The problem is not only that perks failed to solve burnout. It is also that leaders often thought they were doing far more than employees actually felt. Deloitte’s 2024 human sustainability research found that 82% of leaders say they are advancing human sustainability. Only 56% of workers agree.

That is quite a big gap. Leaders may believe they are investing in people because they offer wellbeing programmes, learning budgets, and polished office environments. Employees judge the experience differently. They look at workload, energy, stress, career mobility, and whether work leaves them healthier or more depleted than before.

That is the real failure of the ping pong table era. It trained organisations to confuse visible perks with lived experience.

Human Sustainability Changes the Standard

The next phase is more demanding. Deloitte frames human sustainability as an organisation’s ability to create lasting value for people as human beings. That means better health, stronger skills, and deeper belonging.

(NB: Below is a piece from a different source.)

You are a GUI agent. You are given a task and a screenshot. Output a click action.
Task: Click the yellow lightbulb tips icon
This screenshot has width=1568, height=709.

This is a structural shift in what good work looks like. The question is no longer whether employees enjoy the office or feel momentarily engaged. The question is whether work improves people over time or drains them.

Workers already understand the difference. Deloitte found that 70% say stronger human sustainability would improve their engagement and job satisfaction. Another 60% said they would even accept a pay cut for it. That is not a vote for better perks. It is a signal that people want healthier systems.

What Actually Changes

Human sustainability forces leaders to move from surface-level experience design to fundamentals.

1. Redesign work to reduce cognitive strain
Fix workload design, meeting load, digital noise, and recovery time. Stop treating overload as a resilience issue. Treat it as a design flaw. Leaders can explore rehabilitation strategies for high achievers to better understand the nuances of cognitive restoration.

2. Invest in skills people can carry with them
Build portable skills, not only role-specific capability. Development should strengthen long-term employability, not only this quarter’s business plan.

A professional woman leading a training session, representing the strategic shift toward employee development and long-term employability.

3. Aim for net-positive health outcomes
Work should leave people healthier, not just productive. That means better mental health support, realistic expectations, recovery-friendly norms, and leadership habits that do not reward exhaustion.

4. Communicate honestly during change
Employees can handle hard truths better than polished spin. Real sustainability needs internal communications strategy that explains what is changing, why it matters, what support exists, and what leaders will stop doing.

A person holding a green leaf, symbolizing the commitment to wellbeing and the regenerative nature of human sustainability.

The death of the ping pong table does not mean offices have to be soulless and without perks. But we are entering a new era now of human sustainability and with people more overloaded than ever, protecting mental health, capacity and over-exertion is the new challenge for employee experience teams.